# [CONSIGNE A]
Répondez brièvement à ces questions sur l'extrait consacré aux langues employées par les institutions :
(i) Quelles langues les choix des institutions font-ils très rarement apparaître ?
(ii) Quel exemple montre qu'un affichage en plusieurs langues est tout à fait possible ?
(iii) Dans quels domaines le texte s'interroge-t-il sur l'accès réel aux services publics pour des citoyens non francophones ?
# [CONSIGNE B]
Recopiez, dans l'extrait consacré aux langues employées par les institutions, le passage qui s'ouvre sur les mots contenant « Comme on l’a » et se referme sur « à fait possible. ».
# [CONSIGNE C]
Rédigez la suite de l'extrait consacré aux langues employées par les institutions, en partant de sa dernière phrase.

-------- EXTRAIT RETENU

Comme on l’a vu, les choix des langues employées ou affichées ne sont jamais anodins. Si les institutions ne promeuvent bien souvent que le français, elles affichent parfois un plurilinguisme sélectif à propos duquel on peut s’interroger sur le circuit de décisions ayant abouti à ces choix. Ces choix ne font malheureusement apparaître que très rarement les langues des Outre-mer. Pourtant, l’exemple de la traduction des gestes barrières, avec affichages et vidéos ou spots radio en de multiples langues, montre que cela est tout à fait possible.
Conclusion
Face à un territoire multilingue par excellence et une population éminemment plurilingue mais qui ne maîtrise parfois pas le français, on pourrait s’attendre à la mise en place de politiques linguistiques demandant aux institutions de s’adresser aux citoyens dans les différentes langues que pratiquent ces derniers – tout du moins dans les langues identifiées comme « langues de Guyane » ou « langues de France » depuis une vingtaine d’années. Ainsi, dix ans après un premier constat (Léglise 2011), dans les domaines de la santé ou de la justice, je continue à me demander quel accès aux services publics est réellement possible pour des citoyens non francophones.

----------------
-------- DONNÉES FOURNIES

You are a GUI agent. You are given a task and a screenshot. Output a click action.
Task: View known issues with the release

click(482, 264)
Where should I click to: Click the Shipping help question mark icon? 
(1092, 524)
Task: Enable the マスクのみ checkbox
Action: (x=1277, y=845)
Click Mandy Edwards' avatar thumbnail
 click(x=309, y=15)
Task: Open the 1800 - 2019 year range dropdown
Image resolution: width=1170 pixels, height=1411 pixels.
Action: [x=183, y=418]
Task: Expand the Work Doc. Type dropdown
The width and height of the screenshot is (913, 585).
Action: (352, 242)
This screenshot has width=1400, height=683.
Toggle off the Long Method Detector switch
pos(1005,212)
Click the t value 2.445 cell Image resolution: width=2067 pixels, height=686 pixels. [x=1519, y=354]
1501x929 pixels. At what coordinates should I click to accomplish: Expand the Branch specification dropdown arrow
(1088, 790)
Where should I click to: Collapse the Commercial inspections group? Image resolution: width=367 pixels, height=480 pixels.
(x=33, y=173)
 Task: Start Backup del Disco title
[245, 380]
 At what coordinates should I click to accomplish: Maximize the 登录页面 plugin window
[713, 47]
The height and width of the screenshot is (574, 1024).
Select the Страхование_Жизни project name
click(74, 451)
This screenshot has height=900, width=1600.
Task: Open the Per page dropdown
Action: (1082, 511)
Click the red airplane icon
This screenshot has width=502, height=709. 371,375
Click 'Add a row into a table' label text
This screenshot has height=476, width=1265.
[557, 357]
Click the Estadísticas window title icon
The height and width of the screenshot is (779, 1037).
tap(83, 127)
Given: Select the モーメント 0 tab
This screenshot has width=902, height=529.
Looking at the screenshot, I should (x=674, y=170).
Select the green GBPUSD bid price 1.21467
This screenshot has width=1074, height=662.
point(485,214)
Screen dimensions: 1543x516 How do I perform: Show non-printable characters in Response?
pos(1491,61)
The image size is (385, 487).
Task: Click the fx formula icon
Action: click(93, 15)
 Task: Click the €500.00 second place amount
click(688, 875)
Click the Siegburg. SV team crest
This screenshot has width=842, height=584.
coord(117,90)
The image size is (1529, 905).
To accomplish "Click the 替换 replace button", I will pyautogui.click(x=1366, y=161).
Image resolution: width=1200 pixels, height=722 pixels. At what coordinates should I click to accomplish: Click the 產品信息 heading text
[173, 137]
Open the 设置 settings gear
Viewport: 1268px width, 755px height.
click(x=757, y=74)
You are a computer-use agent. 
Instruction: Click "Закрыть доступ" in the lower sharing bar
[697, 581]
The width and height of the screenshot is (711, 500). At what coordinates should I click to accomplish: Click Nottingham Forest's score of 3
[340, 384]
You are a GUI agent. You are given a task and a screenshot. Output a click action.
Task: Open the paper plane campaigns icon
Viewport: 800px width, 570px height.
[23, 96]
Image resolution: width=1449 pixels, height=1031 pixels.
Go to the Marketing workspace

----------------

# [CORRIGÉ A]
(i) Les langues des Outre-mer.
(ii) La traduction des gestes barrières, avec affichages et vidéos ou spots radio en de multiples langues.
(iii) La santé et la justice.

# [CORRIGÉ B]
Comme on l’a vu, les choix des langues employées ou affichées ne sont jamais anodins. Si les institutions ne promeuvent bien souvent que le français, elles affichent parfois un plurilinguisme sélectif à propos duquel on peut s’interroger sur le circuit de décisions ayant abouti à ces choix. Ces choix ne font malheureusement apparaître que très rarement les langues des Outre-mer. Pourtant, l’exemple de la traduction des gestes barrières, avec affichages et vidéos ou spots radio en de multiples langues, montre que cela est tout à fait possible.

# [CORRIGÉ C]
Pour réduire les inégalités, le rapport de la commission nationale consultative des droits de l’Homme (2017)1 recommande notamment la traduction des communications ainsi que la diffusion d’informations juridiques dans les médias locaux « dans le respect de la tradition orale et du multilinguisme propres aux territoires » ultramarins. Ces dernières années, après de nombreuses publications scientifiques, un certain nombre de rapports officiels préconisent une plus grande reconnaissances et utilisation des langues des Outre-mer ; les Etats Généraux du Multilinguisme dans les Outre-mer ont abouti à la déclaration de Cayenne (2011)2. L’avis du Conseil économique et social (2019)3 encourage enfin, pour une meilleure cohésion sociale, de valoriser les langues des Outre-mer non seulement dans l’éducation où « chaque enfant doit avoir la possibilité d’apprendre à lire et à écrire dans sa langue maternelle, au même titre que dans la langue française » mais également, dans les domaines de l’accès à la santé, l’éducation, la police, au droit et à la justice où « les pratiques de traduction, d’interprétation et d’accompagnement en langue régionale doivent être encouragées. L’expression orale en langues régionales peut être assurée dans les espaces d’accueil des services publics » de même que la signalétique à l’écrit.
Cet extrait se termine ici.